All scripts used to generate Table 2 are publicly available in the project repository [25]. For each benchmark task (A–C), we provide both the baseline (manual AT-command control) and the library-based implementations. The repository layout is shown in Figure 7. Each task directory contains paired implementations (baseline vs. library) along with concise run instructions and comments.

3.3. Performance Benchmarking

To quantitatively assess the efficiency of the developed library in the resource-constrained environments typical of embedded systems, a performance benchmark was conducted. The testing was performed on the target Raspberry Pi Pico platform. The objective was to measure two key metrics, namely execution time (latency) and peak dynamic memory usage for the most representative operations. Power consumption was not measured in this study due to the lack of specialized equipment but is identified as a high-priority item for future work.
The measurement methodology was as follows: For each function tested, 50 consecutive calls were made to average the results and minimize the impact of random fluctuations. Execution time was measured using MicroPython’s built-in time.ticks_us() and time.ticks_diff() functions, which provide microsecond-level precision. The peak memory allocation for an operation was calculated as the difference between the amount of free memory before and after the function call, determined using gc.mem_free().
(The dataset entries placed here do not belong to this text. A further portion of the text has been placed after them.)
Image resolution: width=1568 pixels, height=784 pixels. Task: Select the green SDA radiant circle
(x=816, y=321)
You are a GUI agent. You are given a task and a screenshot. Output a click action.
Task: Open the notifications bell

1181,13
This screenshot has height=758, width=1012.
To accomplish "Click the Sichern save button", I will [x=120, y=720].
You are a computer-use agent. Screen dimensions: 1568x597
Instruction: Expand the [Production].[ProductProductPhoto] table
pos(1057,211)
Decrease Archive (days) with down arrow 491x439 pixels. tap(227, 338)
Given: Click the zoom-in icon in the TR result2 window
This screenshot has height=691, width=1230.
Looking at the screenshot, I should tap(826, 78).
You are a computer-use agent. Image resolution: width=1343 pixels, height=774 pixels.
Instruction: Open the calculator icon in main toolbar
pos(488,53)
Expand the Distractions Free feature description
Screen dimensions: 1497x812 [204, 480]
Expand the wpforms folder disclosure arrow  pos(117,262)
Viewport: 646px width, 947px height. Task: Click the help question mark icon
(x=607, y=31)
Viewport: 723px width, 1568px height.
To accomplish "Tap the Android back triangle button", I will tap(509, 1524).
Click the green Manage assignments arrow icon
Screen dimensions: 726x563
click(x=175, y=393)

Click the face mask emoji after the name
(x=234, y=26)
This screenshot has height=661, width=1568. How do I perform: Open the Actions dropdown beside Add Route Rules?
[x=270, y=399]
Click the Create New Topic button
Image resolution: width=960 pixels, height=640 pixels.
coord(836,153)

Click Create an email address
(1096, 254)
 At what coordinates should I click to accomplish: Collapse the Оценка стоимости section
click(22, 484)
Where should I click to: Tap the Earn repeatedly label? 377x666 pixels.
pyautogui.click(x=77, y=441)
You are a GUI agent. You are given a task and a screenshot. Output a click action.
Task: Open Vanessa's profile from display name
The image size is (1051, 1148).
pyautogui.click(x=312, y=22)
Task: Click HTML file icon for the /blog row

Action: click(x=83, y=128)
Before each memory measurement, the garbage collector (gc.collect()) was forcibly invoked to ensure the integrity of the experiment.
The benchmarking results are summarized in Table 3. The data demonstrate that the library imposes a low overhead. Even complex operations, such as connecting to the network, are completed within an acceptable timeframe, and memory usage remains within a few hundred bytes, which is critical for microcontrollers with limited RAM. These results confirm that the library’s architecture is not only functional but also optimized for real-world IoT applications.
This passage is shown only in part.